喜安 楊

  • Comparative Efficacy of Different Drugs for the Treatment of Keloids: A Network Meta-Analysis

    Objectives
    Keloids are common benign skin lesions emanating from a disorganized fibroproliferative collagen response, which often result in both physical and psychological problems. Currently, the optimal treatment for keloids remains controversial and lacks uniform standard. Among these treatment options, drug injection is commonly used in clinics due to simple operation and less trauma. Therefore, the aim of this study is to compare the clinical effectiveness of intralesional injection of five different drugs for the treatment of keloids.

    Methods
    We systemically searched relevant studies on PubMed, EMBASE, and Cochrane Library.
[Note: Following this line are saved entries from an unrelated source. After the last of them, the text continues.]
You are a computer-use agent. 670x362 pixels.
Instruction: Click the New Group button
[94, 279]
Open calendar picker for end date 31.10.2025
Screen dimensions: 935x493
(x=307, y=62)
Randomized clinical trials evaluating different treatment strategies
    of keloids, including triamcinolone acetonide (TAC), 5-fluorouracil (5-FU), botulinum toxin A (BTA), verapamil and bleomycin were
    included in the study.

    Results
    The network meta-analysis included a total of 994 patients from nineteen randomized controlled trials. According to the result of network meta-analysis, we found that both BTA and TAC plus 5-FU showed significantly better efficacy than 5-FU, TAC and verapamil. There was no significant difference between BTA and TAC plus 5-FU. As to the adverse event rate, the result of network meta-analysis demonstrated that there was no statistically significant difference between BTA, TAC plus 5-FU, 5-FU and TAC. Furthermore, the surface under the cumulative ranking (SUCRA) curve was utilized to predict the order of efficacy and adverse event rate. The order of efficacy was predicted as follows: BTA> TAC combined with 5-FU> Bleomycin> 5-FU> TAC> verapamil, and the order of adverse event rate was predicted as follows: TAC> 5-FU> TAC combined with 5-FU> BTA. No publication bias was found based on the funnel plot.

    Conclusion
    In terms of the intralesional injection therapy for keloids, the study recommends BTA and TAC plus 5-FU, both of which demonstrate outstanding therapeutic efficacy for keloids without significantly different adverse event rate. However, additional reviews of rigorous, large-scale RCTs are required for further verification.